PepsiCo has experienced this first-hand while building new LEED plants abroad; we found that the categories of Construction Activity Management, Construction Waste Management and Indoor Air Quality are as important as Water and Energy savings in demonstrating our commitment to reducing our impact on the environment and considering the community in which we will operate. As we worked to incorporate these global standards in our facilities, we have learned several lessons:
It’s all about relationships. When building a food plant in Azov, Russia, PepsiCo realized the benefits of creating a strong, ongoing dialogue with local authorities. As expected, there is no universally accepted standard for building codes; what is required in the U.S. does not necessarily constitute local code in markets like Russia and China. Russian building standards, commonly known as GOST (Russian Interstate Standards) and SNIP (Russian Industry Standards), are designed to establish safety and building quality and meet the climatic and natural resource availability conditions in Russia, but it can be particularly challenging when LEED and SNIP standards intersect. For example, the use of rainwater for sanitary purposes in Russia, such as the flushing of toilets was perceived to be “unhygienic” and had to be withdrawn as a LEED credit. By having an open dialogue with local authorities, a company will be better positioned to inform them of LEED requirements and help resolve discrepancies (and even contradictions) between the local building codes and the project checklist.
Additionally, in many cases, contractors working in emerging markets often have not been exposed to the preventative planning and low impact practices that LEED encourages in the certification process for buildings. So, it’s critically important that a good working relationship be established with local contractors to ensure compliance with the LEED prerequisites in specific areas, notably erosion and sedimentation control and pre-planning for construction waste recycling.

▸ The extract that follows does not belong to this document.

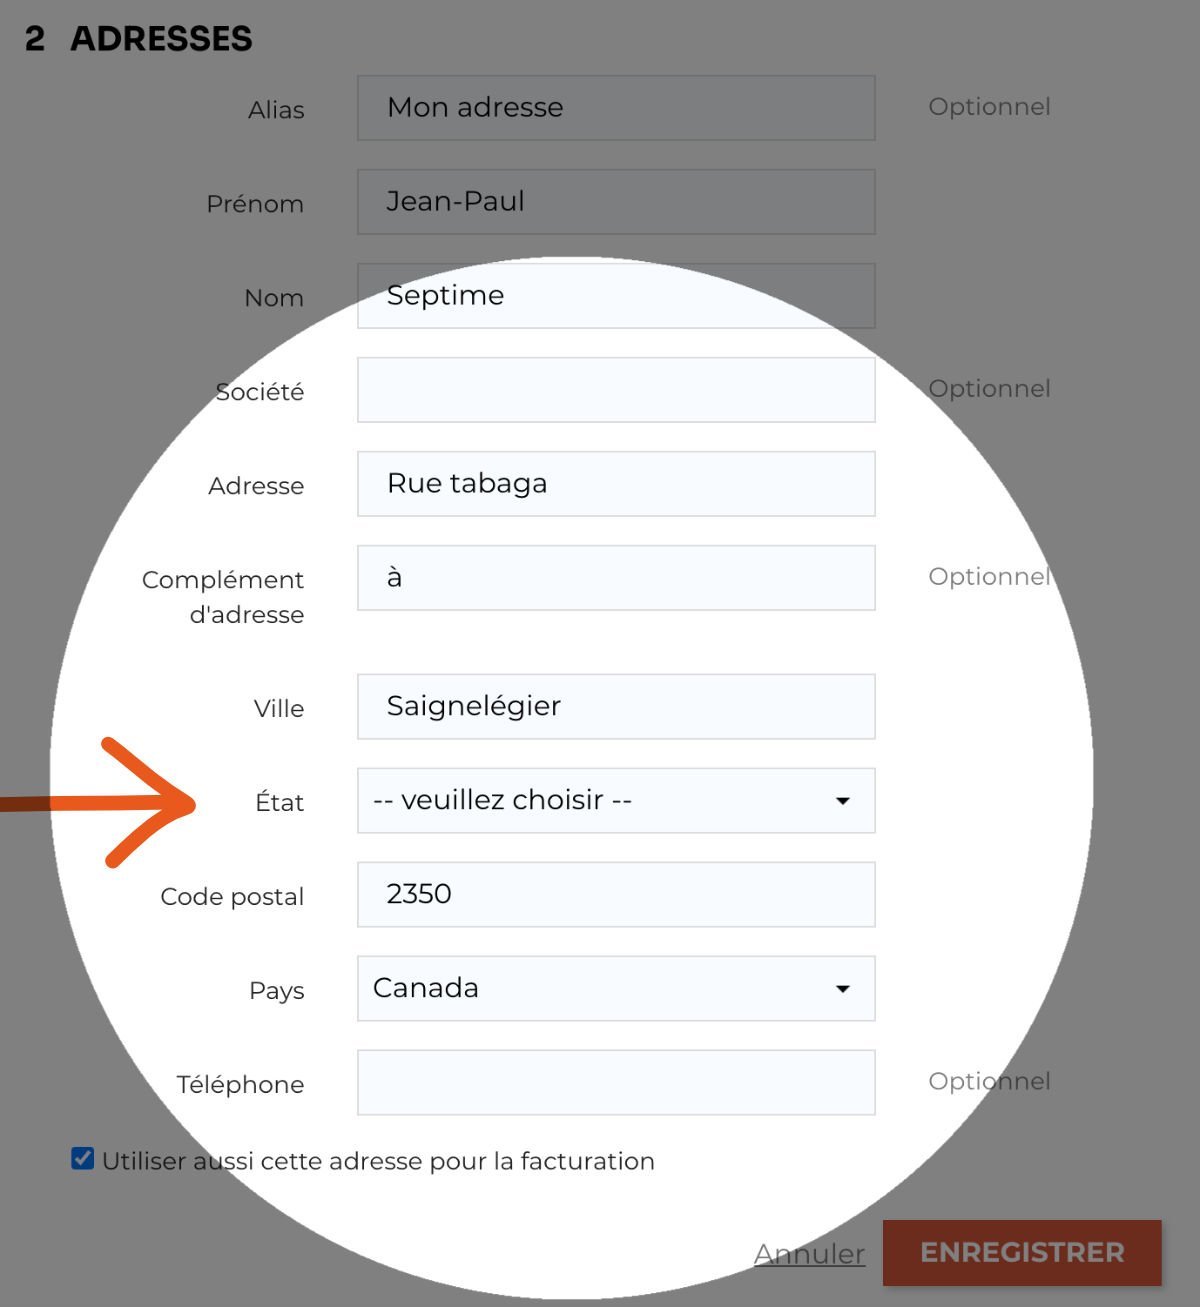The image size is (1200, 1307).
Task: Focus the Complément d'adresse field
Action: (616, 578)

Get creative. Some practices that would be considered “easy” credits in the United States can be much more challenging to achieve in other markets. In the case of aerators for water fixtures, for example, the design we needed to use when building in Russia was not available in the country. So, we got creative and carried the proper fixtures overseas in personal luggage to ensure the aerators were in place and qualified for LEED credit.
R-E-S-P-E-C-T. Demonstrating that our construction practices are respectful of the people and communities in which we build them proves time and time again to show the real value of ensuring LEED guidelines are in place. By adhering to Construction Activity Pollution Prevention criteria, companies can minimize the negative impacts on a community caused by entrance and exit traffic to a facility, as well as soil erosion and disposal of construction debris.
The Indoor Air Quality standards required by the current LEED standard for new construction (LEED NC 3.0) ensure that building air quality meets health standards before the occupancy is granted – adopting these standards, makes a clear statement of a company’s commitment to its employees’ health and safety.
Applying LEED standards in our buildings around the world requires more than a financial investment. Spending the time and creative energy required to make sure local authorities, contractors, communities and employees are fully informed about the rationale and compatibility of LEED requirements, helps PepsiCo achieve enough credits for LEED certifications. But, more importantly, it demonstrates our commitment to long-term engagement in the communities in which we operate…that’s a value you can’t put a price tag on.